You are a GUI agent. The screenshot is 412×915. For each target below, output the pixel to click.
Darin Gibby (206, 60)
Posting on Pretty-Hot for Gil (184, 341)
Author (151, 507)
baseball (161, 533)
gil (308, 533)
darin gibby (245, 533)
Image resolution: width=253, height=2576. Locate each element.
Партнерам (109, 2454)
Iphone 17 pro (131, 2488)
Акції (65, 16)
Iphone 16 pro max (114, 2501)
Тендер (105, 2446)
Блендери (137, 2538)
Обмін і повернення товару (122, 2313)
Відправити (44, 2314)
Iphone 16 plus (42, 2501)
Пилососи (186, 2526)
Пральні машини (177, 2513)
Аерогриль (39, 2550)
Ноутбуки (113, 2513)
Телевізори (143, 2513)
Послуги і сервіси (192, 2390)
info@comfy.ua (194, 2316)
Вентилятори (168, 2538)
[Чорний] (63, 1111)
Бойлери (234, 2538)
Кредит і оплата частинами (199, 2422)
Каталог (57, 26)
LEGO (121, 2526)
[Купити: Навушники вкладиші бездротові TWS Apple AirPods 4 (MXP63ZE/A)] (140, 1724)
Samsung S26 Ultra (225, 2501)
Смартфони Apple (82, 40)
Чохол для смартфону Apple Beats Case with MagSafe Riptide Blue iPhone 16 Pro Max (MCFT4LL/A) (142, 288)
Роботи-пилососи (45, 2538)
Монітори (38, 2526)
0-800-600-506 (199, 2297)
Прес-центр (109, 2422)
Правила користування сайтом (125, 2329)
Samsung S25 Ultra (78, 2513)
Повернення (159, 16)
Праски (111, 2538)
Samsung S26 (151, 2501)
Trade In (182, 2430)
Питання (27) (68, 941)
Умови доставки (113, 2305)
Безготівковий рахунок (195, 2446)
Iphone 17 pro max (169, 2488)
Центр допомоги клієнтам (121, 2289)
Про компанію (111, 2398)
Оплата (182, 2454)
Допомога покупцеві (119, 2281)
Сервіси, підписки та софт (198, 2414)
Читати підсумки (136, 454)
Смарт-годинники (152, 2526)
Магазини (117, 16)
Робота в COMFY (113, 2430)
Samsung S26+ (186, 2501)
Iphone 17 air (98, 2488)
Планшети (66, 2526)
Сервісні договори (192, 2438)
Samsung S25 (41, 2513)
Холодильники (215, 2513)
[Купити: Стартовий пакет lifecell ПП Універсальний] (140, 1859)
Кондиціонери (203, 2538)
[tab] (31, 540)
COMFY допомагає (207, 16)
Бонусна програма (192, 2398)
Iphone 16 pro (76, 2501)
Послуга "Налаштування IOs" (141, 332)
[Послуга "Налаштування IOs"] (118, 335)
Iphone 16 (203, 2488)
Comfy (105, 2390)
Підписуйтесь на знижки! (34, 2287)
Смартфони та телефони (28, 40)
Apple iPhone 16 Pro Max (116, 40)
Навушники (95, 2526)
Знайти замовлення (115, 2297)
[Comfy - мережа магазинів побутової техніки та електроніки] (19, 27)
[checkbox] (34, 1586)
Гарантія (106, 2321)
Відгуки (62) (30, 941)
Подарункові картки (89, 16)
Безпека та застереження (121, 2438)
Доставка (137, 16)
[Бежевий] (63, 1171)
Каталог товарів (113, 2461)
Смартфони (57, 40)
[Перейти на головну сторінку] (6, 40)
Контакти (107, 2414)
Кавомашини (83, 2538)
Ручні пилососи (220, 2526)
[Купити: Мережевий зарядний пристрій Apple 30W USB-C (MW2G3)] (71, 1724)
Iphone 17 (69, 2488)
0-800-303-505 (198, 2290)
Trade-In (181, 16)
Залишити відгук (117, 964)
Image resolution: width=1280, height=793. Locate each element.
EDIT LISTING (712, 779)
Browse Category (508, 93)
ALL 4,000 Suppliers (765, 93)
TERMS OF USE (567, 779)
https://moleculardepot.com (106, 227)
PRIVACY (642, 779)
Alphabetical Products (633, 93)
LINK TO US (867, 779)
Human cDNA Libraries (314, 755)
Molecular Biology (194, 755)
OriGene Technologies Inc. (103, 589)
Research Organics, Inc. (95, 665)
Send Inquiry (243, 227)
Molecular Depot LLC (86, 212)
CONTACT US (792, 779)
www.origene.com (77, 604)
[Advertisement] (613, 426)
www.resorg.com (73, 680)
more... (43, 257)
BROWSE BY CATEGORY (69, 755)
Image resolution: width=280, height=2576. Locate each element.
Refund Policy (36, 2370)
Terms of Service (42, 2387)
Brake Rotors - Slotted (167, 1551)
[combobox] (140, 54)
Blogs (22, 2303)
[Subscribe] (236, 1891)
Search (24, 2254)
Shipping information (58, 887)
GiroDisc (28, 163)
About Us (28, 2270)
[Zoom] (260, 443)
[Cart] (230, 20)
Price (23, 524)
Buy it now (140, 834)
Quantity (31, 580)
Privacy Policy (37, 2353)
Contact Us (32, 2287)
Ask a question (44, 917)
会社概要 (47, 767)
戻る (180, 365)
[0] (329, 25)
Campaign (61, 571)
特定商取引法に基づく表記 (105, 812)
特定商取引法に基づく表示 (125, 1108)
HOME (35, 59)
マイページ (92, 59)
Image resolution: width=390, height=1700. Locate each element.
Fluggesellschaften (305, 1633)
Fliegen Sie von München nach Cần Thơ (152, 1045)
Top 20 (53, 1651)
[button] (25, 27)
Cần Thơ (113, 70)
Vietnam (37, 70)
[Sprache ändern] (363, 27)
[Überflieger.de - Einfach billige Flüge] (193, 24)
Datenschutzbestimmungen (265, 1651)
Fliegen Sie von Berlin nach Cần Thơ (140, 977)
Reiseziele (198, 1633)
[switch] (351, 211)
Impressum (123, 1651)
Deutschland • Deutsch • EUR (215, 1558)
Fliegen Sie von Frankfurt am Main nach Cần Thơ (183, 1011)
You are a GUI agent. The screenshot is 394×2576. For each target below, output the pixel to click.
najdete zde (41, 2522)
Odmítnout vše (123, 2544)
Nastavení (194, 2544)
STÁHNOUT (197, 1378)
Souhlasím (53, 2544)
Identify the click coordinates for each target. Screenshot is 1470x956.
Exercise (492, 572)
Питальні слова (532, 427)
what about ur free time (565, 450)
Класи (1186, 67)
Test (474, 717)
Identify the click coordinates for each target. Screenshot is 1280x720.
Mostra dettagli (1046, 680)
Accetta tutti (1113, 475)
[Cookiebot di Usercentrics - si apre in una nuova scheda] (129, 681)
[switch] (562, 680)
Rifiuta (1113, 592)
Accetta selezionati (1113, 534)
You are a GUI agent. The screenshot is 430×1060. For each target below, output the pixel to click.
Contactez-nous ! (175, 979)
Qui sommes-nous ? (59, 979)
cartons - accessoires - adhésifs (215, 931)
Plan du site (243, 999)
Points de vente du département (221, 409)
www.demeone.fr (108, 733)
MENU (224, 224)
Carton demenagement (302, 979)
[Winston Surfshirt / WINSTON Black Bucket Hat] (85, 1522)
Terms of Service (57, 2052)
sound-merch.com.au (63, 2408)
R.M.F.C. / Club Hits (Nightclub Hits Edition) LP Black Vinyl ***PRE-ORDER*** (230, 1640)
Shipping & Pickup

◆ **DIRECTIONS**: Every entry should be output exactly as written, please.

◆ **OUTPUT FOR THIS TASK**:
You are a GUI agent. The screenshot is 412×915. For each target below, output the pixel to click.
Darin Gibby (206, 60)
Posting on Pretty-Hot for Gil (184, 341)
Author (151, 507)
baseball (161, 533)
gil (308, 533)
darin gibby (245, 533)
Image resolution: width=253, height=2576. Locate each element.
Партнерам (109, 2454)
Iphone 17 pro (131, 2488)
Акції (65, 16)
Iphone 16 pro max (114, 2501)
Тендер (105, 2446)
Блендери (137, 2538)
Обмін і повернення товару (122, 2313)
Відправити (44, 2314)
Iphone 16 plus (42, 2501)
Пилососи (186, 2526)
Пральні машини (177, 2513)
Аерогриль (39, 2550)
Ноутбуки (113, 2513)
Телевізори (143, 2513)
Послуги і сервіси (192, 2390)
info@comfy.ua (194, 2316)
Вентилятори (168, 2538)
[Чорний] (63, 1111)
Бойлери (234, 2538)
Кредит і оплата частинами (199, 2422)
Каталог (57, 26)
LEGO (121, 2526)
[Купити: Навушники вкладиші бездротові TWS Apple AirPods 4 (MXP63ZE/A)] (140, 1724)
Samsung S26 Ultra (225, 2501)
Смартфони Apple (82, 40)
Чохол для смартфону Apple Beats Case with MagSafe Riptide Blue iPhone 16 Pro Max (MCFT4LL/A) (142, 288)
Роботи-пилососи (45, 2538)
Монітори (38, 2526)
0-800-600-506 (199, 2297)
Прес-центр (109, 2422)
Правила користування сайтом (125, 2329)
Samsung S25 Ultra (78, 2513)
Повернення (159, 16)
Праски (111, 2538)
Samsung S26 (151, 2501)
Trade In (182, 2430)
Питання (27) (68, 941)
Умови доставки (113, 2305)
Безготівковий рахунок (195, 2446)
Iphone 17 pro max (169, 2488)
Центр допомоги клієнтам (121, 2289)
Про компанію (111, 2398)
Оплата (182, 2454)
Допомога покупцеві (119, 2281)
Сервіси, підписки та софт (198, 2414)
Читати підсумки (136, 454)
Смарт-годинники (152, 2526)
Магазини (117, 16)
Робота в COMFY (113, 2430)
Samsung S26+ (186, 2501)
Iphone 17 air (98, 2488)
Планшети (66, 2526)
Сервісні договори (192, 2438)
Samsung S25 (41, 2513)
Холодильники (215, 2513)
[Купити: Стартовий пакет lifecell ПП Універсальний] (140, 1859)
Кондиціонери (203, 2538)
[tab] (31, 540)
COMFY допомагає (207, 16)
Бонусна програма (192, 2398)
Iphone 16 pro (76, 2501)
Послуга "Налаштування IOs" (141, 332)
[Послуга "Налаштування IOs"] (118, 335)
Iphone 16 (203, 2488)
Comfy (105, 2390)
Підписуйтесь на знижки! (34, 2287)
Смартфони та телефони (28, 40)
Apple iPhone 16 Pro Max (116, 40)
Навушники (95, 2526)
Знайти замовлення (115, 2297)
[Comfy - мережа магазинів побутової техніки та електроніки] (19, 27)
[checkbox] (34, 1586)
Гарантія (106, 2321)
Відгуки (62) (30, 941)
Подарункові картки (89, 16)
Безпека та застереження (121, 2438)
Доставка (137, 16)
[Бежевий] (63, 1171)
Каталог товарів (113, 2461)
Смартфони (57, 40)
[Перейти на головну сторінку] (6, 40)
Контакти (107, 2414)
Кавомашини (83, 2538)
Ручні пилососи (220, 2526)
[Купити: Мережевий зарядний пристрій Apple 30W USB-C (MW2G3)] (71, 1724)
Iphone 17 (69, 2488)
0-800-303-505 (198, 2290)
Trade-In (181, 16)
Залишити відгук (117, 964)
Image resolution: width=1280, height=793. Locate each element.
EDIT LISTING (712, 779)
Browse Category (508, 93)
ALL 4,000 Suppliers (765, 93)
TERMS OF USE (567, 779)
https://moleculardepot.com (106, 227)
PRIVACY (642, 779)
Alphabetical Products (633, 93)
LINK TO US (867, 779)
Human cDNA Libraries (314, 755)
Molecular Biology (194, 755)
OriGene Technologies Inc. (103, 589)
Research Organics, Inc. (95, 665)
Send Inquiry (243, 227)
Molecular Depot LLC (86, 212)
CONTACT US (792, 779)
www.origene.com (77, 604)
[Advertisement] (613, 426)
www.resorg.com (73, 680)
more... (43, 257)
BROWSE BY CATEGORY (69, 755)
Image resolution: width=280, height=2576. Locate each element.
Refund Policy (36, 2370)
Terms of Service (42, 2387)
Brake Rotors - Slotted (167, 1551)
[combobox] (140, 54)
Blogs (22, 2303)
[Subscribe] (236, 1891)
Search (24, 2254)
Shipping information (58, 887)
GiroDisc (28, 163)
About Us (28, 2270)
[Zoom] (260, 443)
[Cart] (230, 20)
Price (23, 524)
Buy it now (140, 834)
Quantity (31, 580)
Privacy Policy (37, 2353)
Contact Us (32, 2287)
Ask a question (44, 917)
会社概要 (47, 767)
戻る (180, 365)
[0] (329, 25)
Campaign (61, 571)
特定商取引法に基づく表記 (105, 812)
特定商取引法に基づく表示 (125, 1108)
HOME (35, 59)
マイページ (92, 59)
Image resolution: width=390, height=1700. Locate each element.
Fluggesellschaften (305, 1633)
Fliegen Sie von München nach Cần Thơ (152, 1045)
Top 20 (53, 1651)
[button] (25, 27)
Cần Thơ (113, 70)
Vietnam (37, 70)
[Sprache ändern] (363, 27)
[Überflieger.de - Einfach billige Flüge] (193, 24)
Datenschutzbestimmungen (265, 1651)
Fliegen Sie von Berlin nach Cần Thơ (140, 977)
Reiseziele (198, 1633)
[switch] (351, 211)
Impressum (123, 1651)
Deutschland • Deutsch • EUR (215, 1558)
Fliegen Sie von Frankfurt am Main nach Cần Thơ (183, 1011)
You are a GUI agent. The screenshot is 394×2576. For each target below, output the pixel to click.
najdete zde (41, 2522)
Odmítnout vše (123, 2544)
Nastavení (194, 2544)
STÁHNOUT (197, 1378)
Souhlasím (53, 2544)
Identify the click coordinates for each target. Screenshot is 1470x956.
Exercise (492, 572)
Питальні слова (532, 427)
what about ur free time (565, 450)
Класи (1186, 67)
Test (474, 717)
Identify the click coordinates for each target. Screenshot is 1280x720.
Mostra dettagli (1046, 680)
Accetta tutti (1113, 475)
[Cookiebot di Usercentrics - si apre in una nuova scheda] (129, 681)
[switch] (562, 680)
Rifiuta (1113, 592)
Accetta selezionati (1113, 534)
You are a GUI agent. The screenshot is 430×1060. For each target below, output the pixel to click.
Contactez-nous ! (175, 979)
Qui sommes-nous ? (59, 979)
cartons - accessoires - adhésifs (215, 931)
Plan du site (243, 999)
Points de vente du département (221, 409)
www.demeone.fr (108, 733)
MENU (224, 224)
Carton demenagement (302, 979)
[Winston Surfshirt / WINSTON Black Bucket Hat] (85, 1522)
Terms of Service (57, 2052)
sound-merch.com.au (63, 2408)
R.M.F.C. / Club Hits (Nightclub Hits Edition) LP Black Vinyl ***PRE-ORDER*** (230, 1640)
Shipping & Pickup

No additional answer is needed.